Friday 17 December, 2021

Look! No hands!

This is one of my favourite pictures. On a visit to Venice some years ago my wife and I were sitting outside a cafe when a young couple of acrobats arrived and started to perform. They were watched not just by us but by a fascinated group of local children who had hitherto been playing football. Eventually, the two performers invited the kids to join them. What followed was absolutely entrancing. This is one of the moments that has always stuck in my memory. A kind of ‘decisive moment’ (with apologies to HCB)


Quote of the Day

”It was almost impossible to believe that he was anything but a down-at-heel actor resting between engagements at the decrepit theatres of provincial towns.”

  • Bernard Levin on Harold Macmillan

Musical alternative to the morning’s radio news

Liam O’Flynn | The Gold Ring | with Sean Keane on guitar

Link


Long Read of the Day

Can “Distraction-Free” Devices Change the Way We Write?

Entertaining New Yorker piece by Julian Luca on how digital technology enabled productivity but invited procrastination. Which is why writers, he says, are rebelling against their word processors.

(Full disclosure: I gave up writing in Microsoft Word many years ago. Of course stuff I write sometimes appears in Word format because the recipient can’t handle anything else. But the words are always generated as plain text in Ulysses or similar writing tools which can output the text in a range of proprietary formats.)

Luca’s piece chronicles a journey through this compositional jungle. If you’ve ever tangled with word-processing software then maybe you’ll enjoy the ride. Certainly I did.


The Economist’s country of the year… 

…is Italy. How come?

In Mario Draghi, it acquired a competent, internationally respected prime minister. For once, a broad majority of its politicians buried their differences to back a programme of thoroughgoing reform that should mean Italy gets the funds to which it is entitled under the eu’s post-pandemic recovery plan. Italy’s covid vaccination rate is among the highest in Europe. And after a difficult 2020, its economy is recovering more speedily than those of France or Germany. There is a danger that this unaccustomed burst of sensible governance could be reversed. Mr Draghi wants to be president, a more ceremonial job, and may be succeeded by a less competent prime minister. But it is hard to deny that the Italy of today is a better place than it was in December 2020. For that, it is our country of the year. Auguroni!

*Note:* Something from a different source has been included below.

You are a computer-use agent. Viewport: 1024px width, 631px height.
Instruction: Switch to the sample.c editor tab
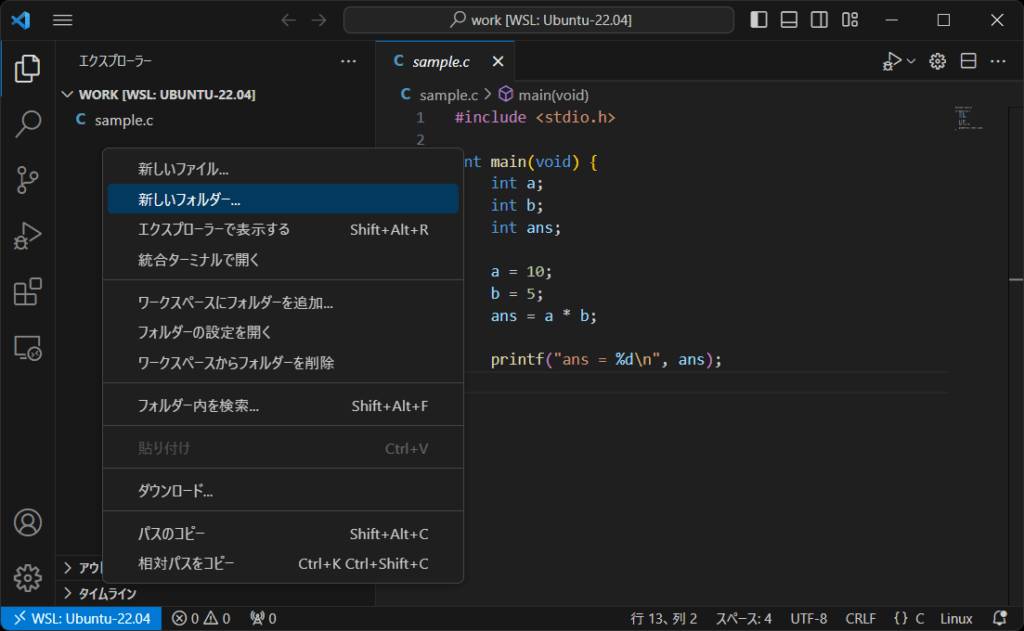point(445,60)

The Economist just loves technocrats.


What parking tickets teach us about corruption

Lovely column by Tim Harford.

Corruption is a function of many things: political incentives, formal legal institutions and culture. One of my favourite studies, by the economists Raymond Fisman and Edward Miguel, teased apart these different factors by examining the behaviour of diplomats in New York City. With most consulates located near the UN building in midtown Manhattan, diplomats lived a daily parking nightmare. Or at least they did if they felt any obligation to pay parking fines — but diplomats faced no legal consequences for ignoring those fines. Since all diplomats faced similar incentives, any difference in behaviour was most plausibly explained by a difference in cultural attitudes to breaking the rules.

Fisman and Miguel studied parking violations between 1997 and 2002, finding a strong correlation between unpaid tickets and more general perceptions of corruption. The worst offenders were Kuwait, Egypt, Chad, Sudan and Bulgaria. One Kuwaiti diplomat managed to accumulate two unpaid parking fines every working day for a year.

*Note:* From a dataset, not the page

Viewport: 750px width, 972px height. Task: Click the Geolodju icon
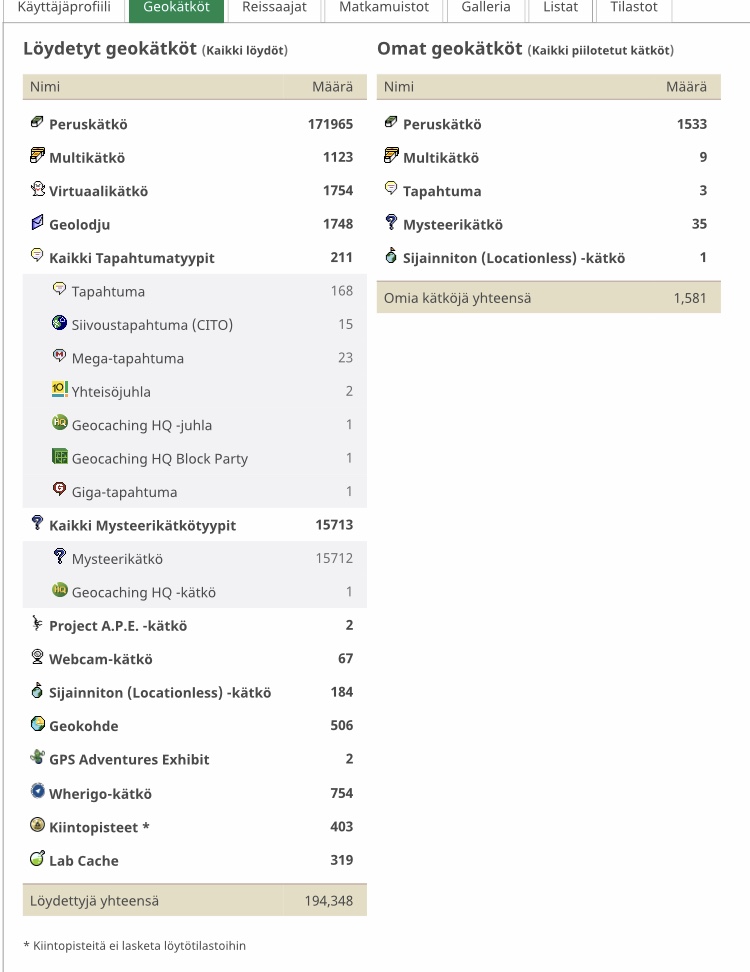coord(37,223)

In contrast, the entire consulates of Denmark, Norway and Sweden did not pick up a single unpaid parking ticket — not one — in the entire six-year period. Given the temptations, that is impressive.

But no less impressive were the British diplomats. They, too, accumulated no unpaid fines. So we must not despair. The recent outcry suggests that there is still a price to be paid for breaking the rules, or for trying to rewrite them when convenient. And the evidence from New York is that British civil servants are beyond reproach.

But… here’s the nub of Britain’s current problem…

A certain Boris Johnson once worked as GQ magazine’s motoring correspondent. His editor noted that Johnson had cost GQ “£5,000 in parking tickets”, but he wouldn’t have him any other way.

Well, well. And — as Harford observes, if Johnson faced no consequences then, why would he expect consequences now?


Xmas Books – 1

I like giving books as presents, but have a rule: never give a book that you yourself would not want to get. So for the next few days I want to highlight books I’ve read this year that meet that criterion.

This is the most extraordinary book I’ve read this year. It’s a vivid account of what it’s like to grow up in a totalitarian state (in this case Albania under the dictatorship of Enver Hoxha) and then to experience an abrupt transition to so-called liberal democracy, with all the ambivalences that implies. Among other things it makes one understand why the European states formerly within the Soviet empire have had such trouble evolving into functioning democracies.

If you want some background before embarking on it then this conversation between the author and my colleague David Runciman would be a good place to start.